Mercado ilegal de bets causará prejuízo de R$ 10,8 bi até o fim de 2026
Estudo inédito projeta domínio de 72% das operações não reguladas no país. Especialista aponta riscos graves à renda familiar e saúde mental.
- Publicado: 29/01/2026
- Alterado: 05/01/2026
- Autor: Redação
- Fonte: FERVER
O mercado ilegal de bets apresenta um crescimento alarmante e deve representar 72% de todas as transações do setor no Brasil até o ano de 2026. Dados levantados pela YieldSec indicam que operações sem licença ampliarão os riscos financeiros e emocionais dos brasileiros em um período crítico de fragilidade regulatória.
A ausência de fiscalização efetiva cobra um preço alto. Estimativas da LCA Consultores apontam que o país sofrerá perdas anuais de R$ 10,8 bilhões em arrecadação e produtividade. O impacto atinge diretamente o bolso do consumidor: jogadores com comportamento de risco chegam a comprometer 20% da renda mensal com jogos, conforme aponta o Journal of Gambling Studies.
Diante da iminente formalização do setor, Jezriel Francis, CEO da startup mineira O Aposta Zero, adverte que a crise deve se intensificar. A regulamentação nacional exporá feridas sociais que hoje permanecem ocultas sob a superfície do mercado ilegal de bets.
Impactos do mercado ilegal de bets na economia doméstica
A entrada em vigor das novas regras nacionais de apostas ocorre em um cenário de vulnerabilidade econômica da população. Para Francis, a formalização funciona como um holofote sobre uma crise silenciosa. O aumento das denúncias e a revelação de jogadores endividados trarão à tona casos graves de colapso emocional.
“A regulamentação ilumina uma crise silenciosa e mostra o tamanho real do problema, especialmente porque o Brasil ainda não conta com políticas estruturadas de prevenção ao vício em jogos”, afirma o executivo.
Enquanto as leis tentam alcançar a realidade, o mercado ilegal de bets avança rapidamente e cria armadilhas práticas para o apostador.
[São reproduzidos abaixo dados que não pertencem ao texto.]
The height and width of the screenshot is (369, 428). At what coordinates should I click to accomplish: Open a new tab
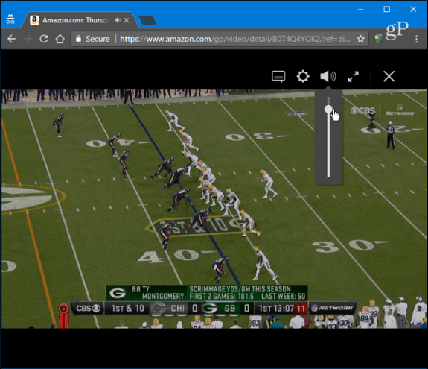click(147, 21)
Plataformas não reguladas operam sem qualquer critério de segurança, tornando o ambiente fértil para fraudes e dependência comportamental.
Os principais riscos identificados nessas operações obscuras incluem:
- Manipulação de odds: Alteração de probabilidades para prejudicar o usuário.
- Bloqueio de saques: Retenção indevida do dinheiro dos apostadores.
- Coleta irregular de dados: Uso indevido de informações pessoais.
- Ausência de limites: Falta total de mecanismos de parada ou teto de perdas.
- Falta de verificação: Acesso liberado para menores de idade.
Tecnologia como barreira contra o vício
A carência de mecanismos nacionais de prevenção agrava o cenário. Clínicas especializadas em dependência ainda são raras, caras e concentradas nas grandes capitais. Isso deixa milhões de usuários à mercê da própria sorte enquanto o mercado ilegal de bets segue operando sem travas.
Jezriel Francis destaca que a proteção não pode depender apenas da repressão, mas também do suporte acessível. A startup Aposta Zero surge nesse contexto oferecendo ferramentas digitais focadas em autocontrole e redução de danos. A plataforma disponibiliza recursos vitais para quem busca recuperar a autonomia financeira:
- Monitoramento de impulsos em tempo real.
- Definição de limites personalizados.
- Trilhas educativas sobre jogo responsável.
- Apoio sigiloso e seguro.
O objetivo é democratizar o cuidado, levando assistência a regiões onde o atendimento psicológico especializado inexiste.
A urgência de políticas públicas integradas
O debate sobre o setor não pode se restringir apenas à arrecadação de impostos. É necessário focar no impacto real sobre a população. Francis categoriza a situação atual como um fenômeno de saúde pública urgente.
Se o crescimento projetado para o mercado ilegal de bets se confirmar, milhões de brasileiros ficarão expostos sem qualquer rede de proteção. O especialista defende que o Brasil precisa implementar políticas estruturadas que unam três pilares: regulação firme, fiscalização ativa e suporte psicológico abrangente.
Tecnologia e comunicação assertiva desempenham papéis fundamentais nessa etapa de transição. Somente com uma abordagem integrada será possível frear o avanço descontrolado do mercado ilegal de bets e mitigar os prejuízos bilionários previstos para os próximos anos.